What you will do:
Please copy the entries below word for word, leaving out any image.

Data extracted from a collection

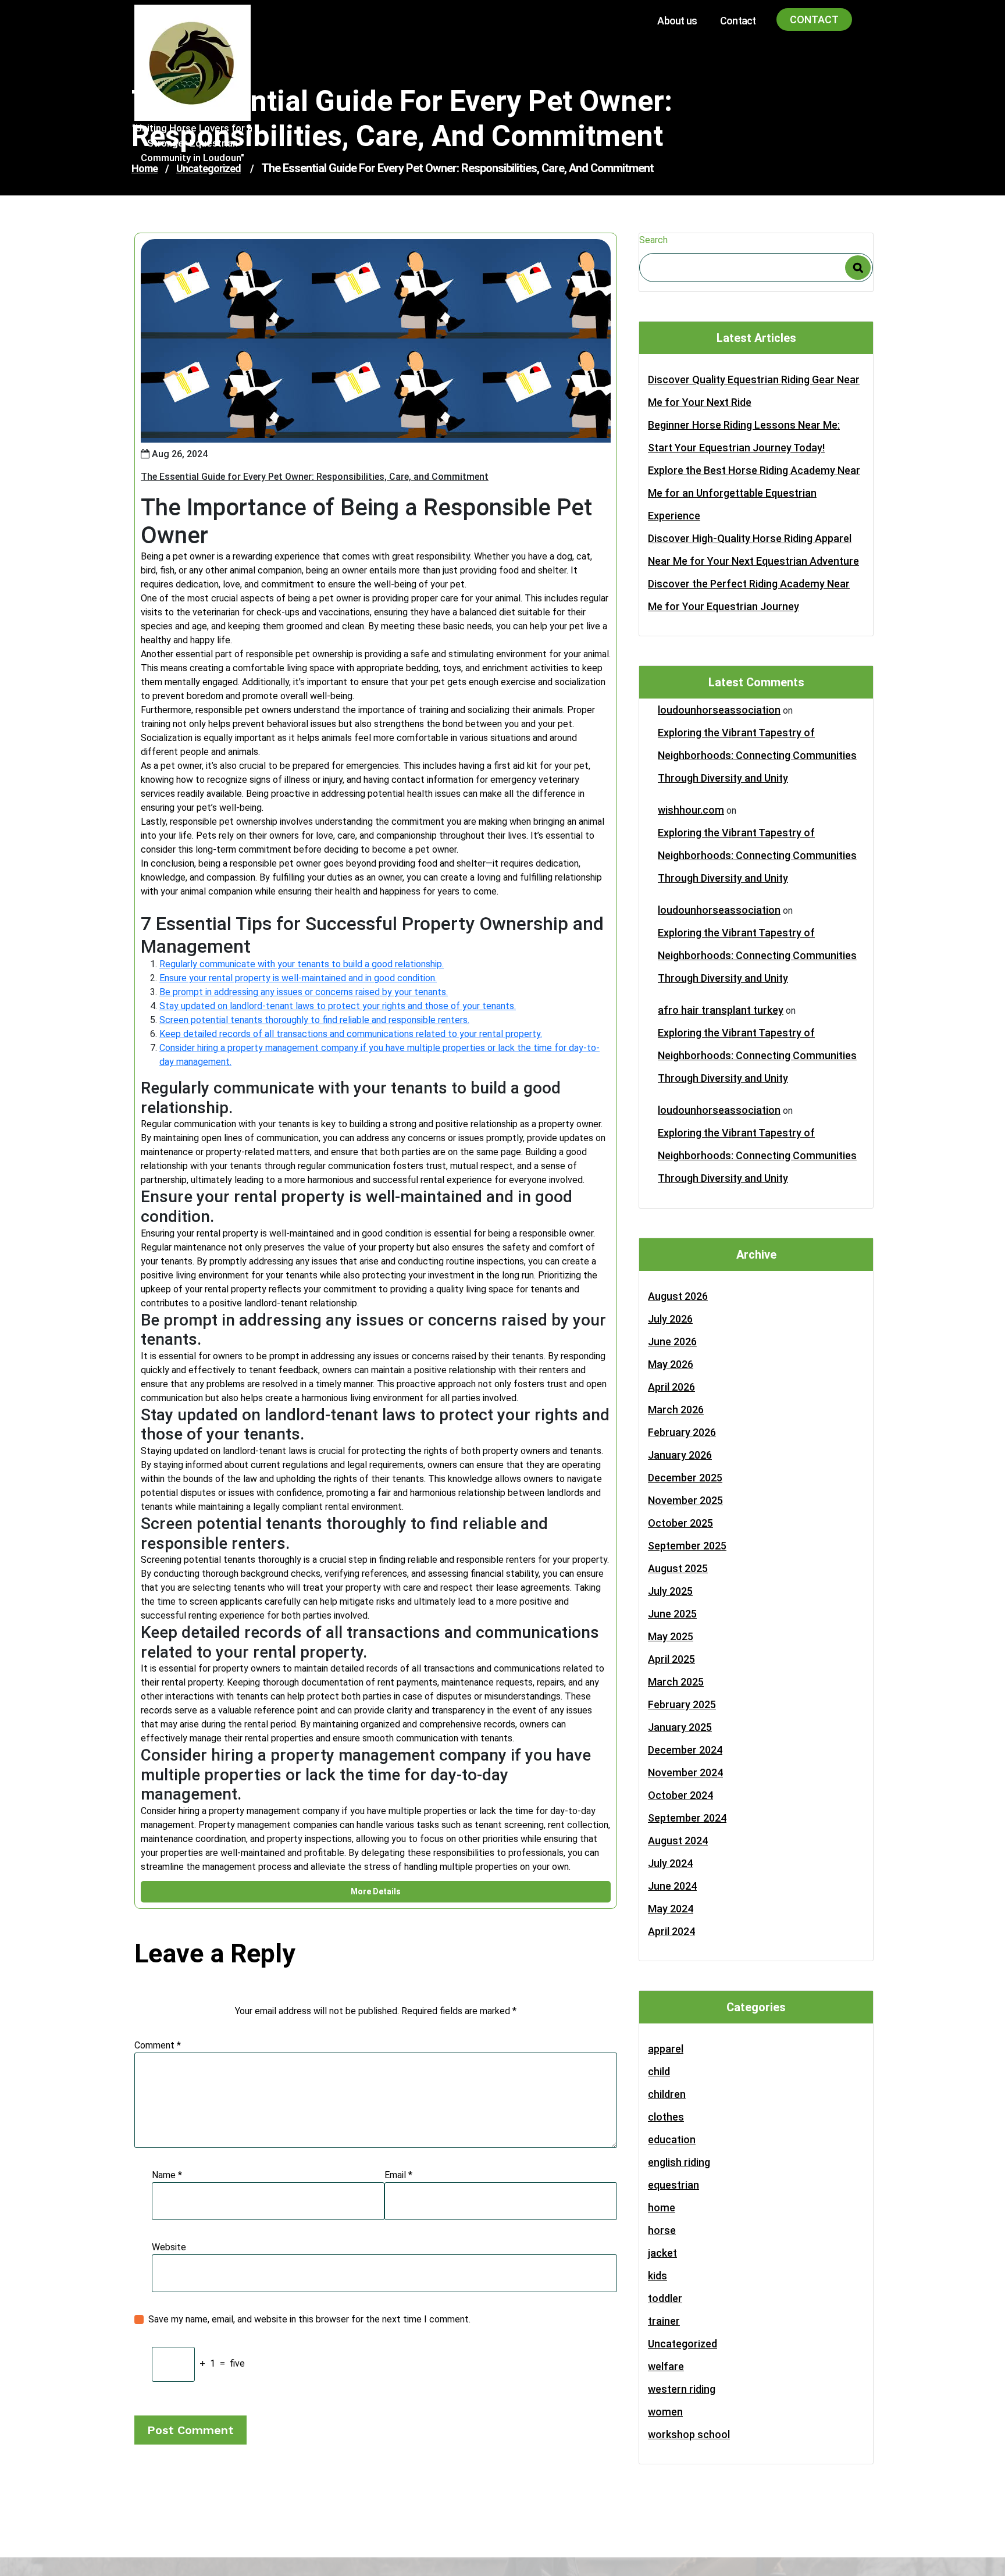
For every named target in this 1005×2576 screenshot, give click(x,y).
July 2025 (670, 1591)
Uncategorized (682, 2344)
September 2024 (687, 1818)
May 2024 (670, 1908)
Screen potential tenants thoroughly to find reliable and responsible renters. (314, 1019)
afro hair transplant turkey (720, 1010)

Answer to the exercise:
For every named target in this 1005×2576 screenshot, give click(x,y).
July 2025 (670, 1591)
Uncategorized (682, 2344)
September 2024 (687, 1818)
May 2024 (670, 1908)
Screen potential tenants thoroughly to find reliable and responsible renters. (314, 1019)
afro hair transplant turkey (720, 1010)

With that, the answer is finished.